At that point, Williams moved to Nashville and changed his name to Arnold Fordham. The DEA began investigating Williams for distributing oxycodone, but believed he was Fordham. Eventually they searched Williams’ house and found 1,000 oxycodone pills along with other illegal drugs. Williams told the agents that his name was Fordham and admitted to dealing drugs and to possessing a weapon.
It took two moths after his initial court appearance for Williams to reveal his real name. At that point he pleaded guilty to possession with intent to distribute oxycodone and prosecutors argued that he should be sentenced with a two-level enhancement for obstructing justice by lying about his identity. The court applied the sentencing enhancement and ordered Williams to 87 months in prison.

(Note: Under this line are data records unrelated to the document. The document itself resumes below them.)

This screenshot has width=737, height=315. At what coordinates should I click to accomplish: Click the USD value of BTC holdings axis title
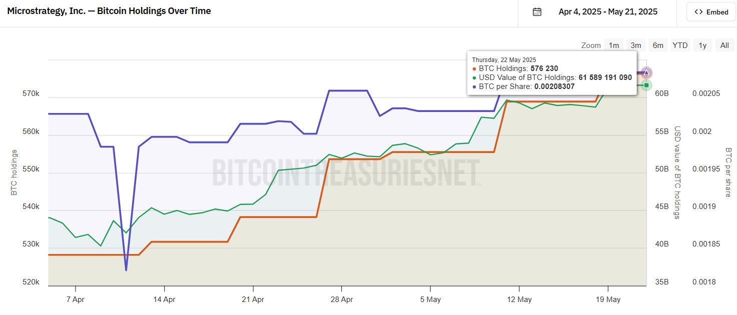[x=678, y=173]
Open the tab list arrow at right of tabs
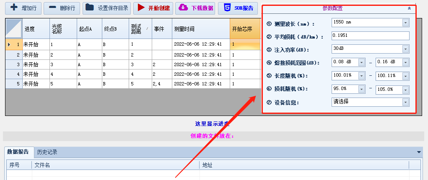The width and height of the screenshot is (428, 180). 418,152
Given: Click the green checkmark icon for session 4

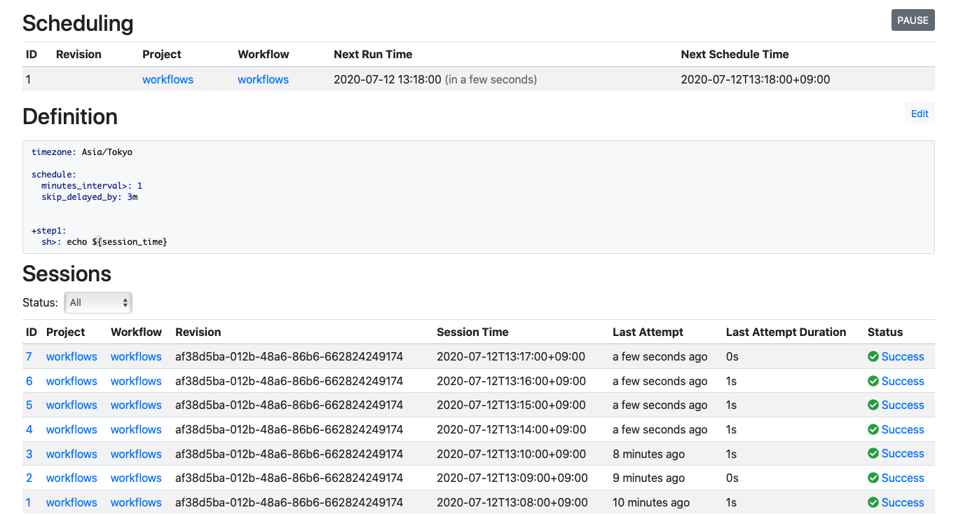Looking at the screenshot, I should (873, 429).
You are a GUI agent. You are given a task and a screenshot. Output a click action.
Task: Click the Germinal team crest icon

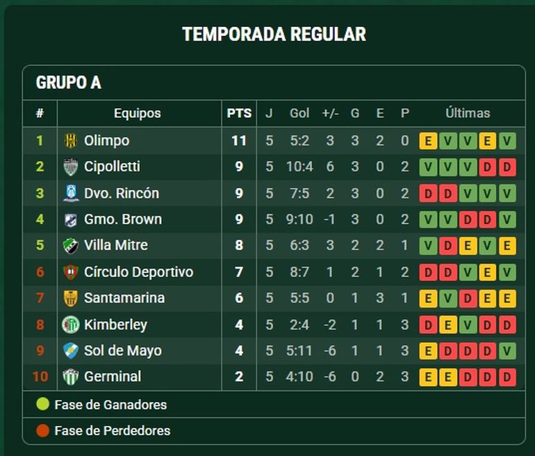pyautogui.click(x=71, y=377)
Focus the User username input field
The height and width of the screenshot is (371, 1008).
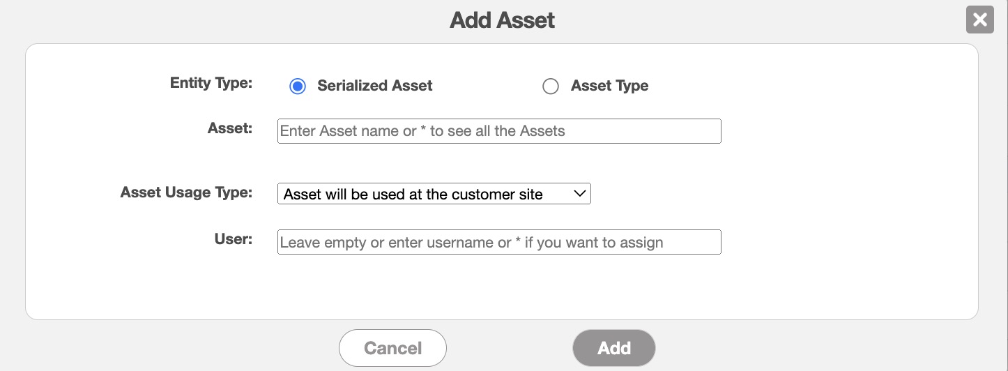499,242
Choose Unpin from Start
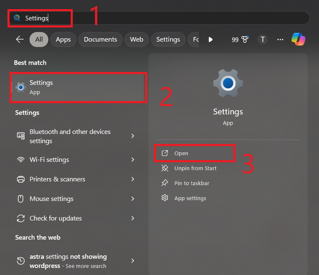Image resolution: width=319 pixels, height=275 pixels. point(195,168)
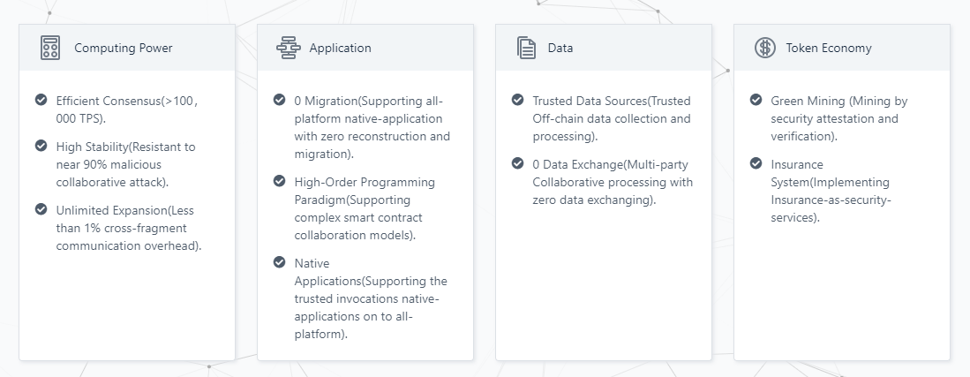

The Sixth Circuit heard the case and pointed out that the law says that a defendant’s offense level must be increased by two points if the defendant “willfully obstructed or impeded… the administration of justice with respect to the investigation, prosecution, or sentencing of the instant offense of conviction.” An example contained in the rule included providing materially false information to a judge, the basis used to enhance the sentence in this case.
The lower court argued that a defendant’s identity is always material to a criminal proceeding and thus an enhancement was appropriate. The Sixth Circuit had to decide whether it was actually material to any of the issues decided by the judge. There were two issues decided on by the judge: whether to appoint counsel for Williams based on his financial affidavit and whether to decide the DEA agents had probable cause to arrest Williams for possessing oxycodone.
The Sixth Circuit said that with regard to the first issue, the government never proved that any of Williams’ financial information was false and that for all purposes, Fordham was just as indigent as Williams. The lie about identity cannot then be shown to have affected the judge’s decision with regard to appointing counsel for Williams. The same thing with regard to the second issue which was based on testimony by DEA agents and had nothing to do with Williams’ identification as Fordham.
As result, the Sixth Circuit reversed the district court’s sentencing enhancement, vacated Williams’ sentence and remanded the case for resentencing.